BEGIN RECORD SET

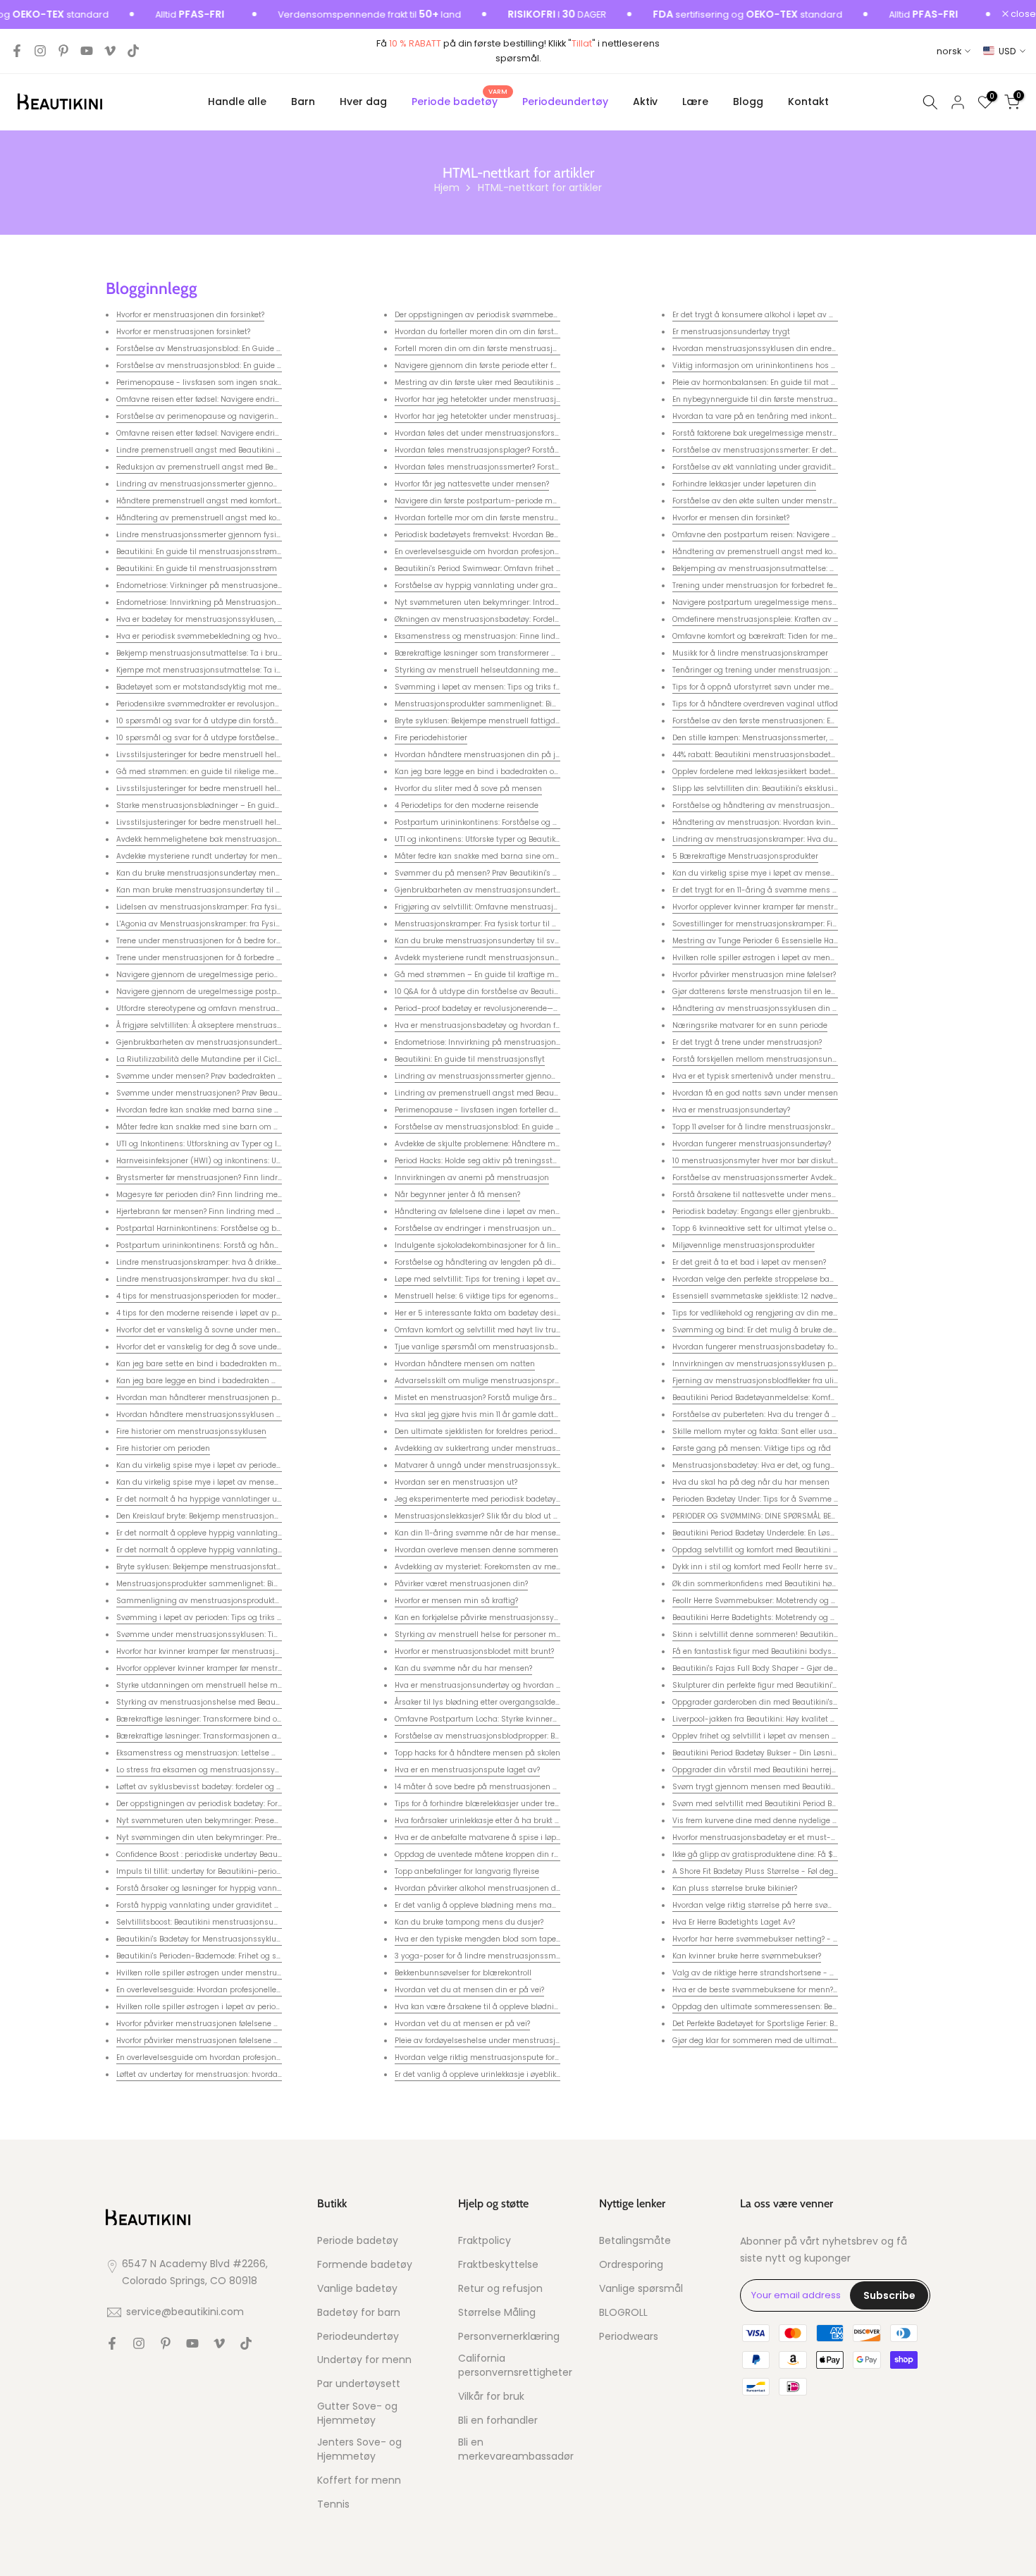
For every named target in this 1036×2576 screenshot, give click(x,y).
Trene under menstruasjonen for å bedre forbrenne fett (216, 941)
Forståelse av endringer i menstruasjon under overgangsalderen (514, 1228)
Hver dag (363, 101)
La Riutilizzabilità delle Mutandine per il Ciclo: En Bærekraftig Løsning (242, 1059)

END RECORD SET

EXERCISE GOAL: Because the pictures are not wanted, retype only the text of every record, exactly as given.

RESPONSE AREA:
For every named target in this 1036×2576 screenshot, give click(x,y).
Trene under menstruasjonen for å bedre forbrenne fett (216, 941)
Forståelse av endringer i menstruasjon under overgangsalderen (514, 1228)
Hver dag (363, 101)
La Riutilizzabilità delle Mutandine per il Ciclo: En Bærekraftig Løsning (242, 1059)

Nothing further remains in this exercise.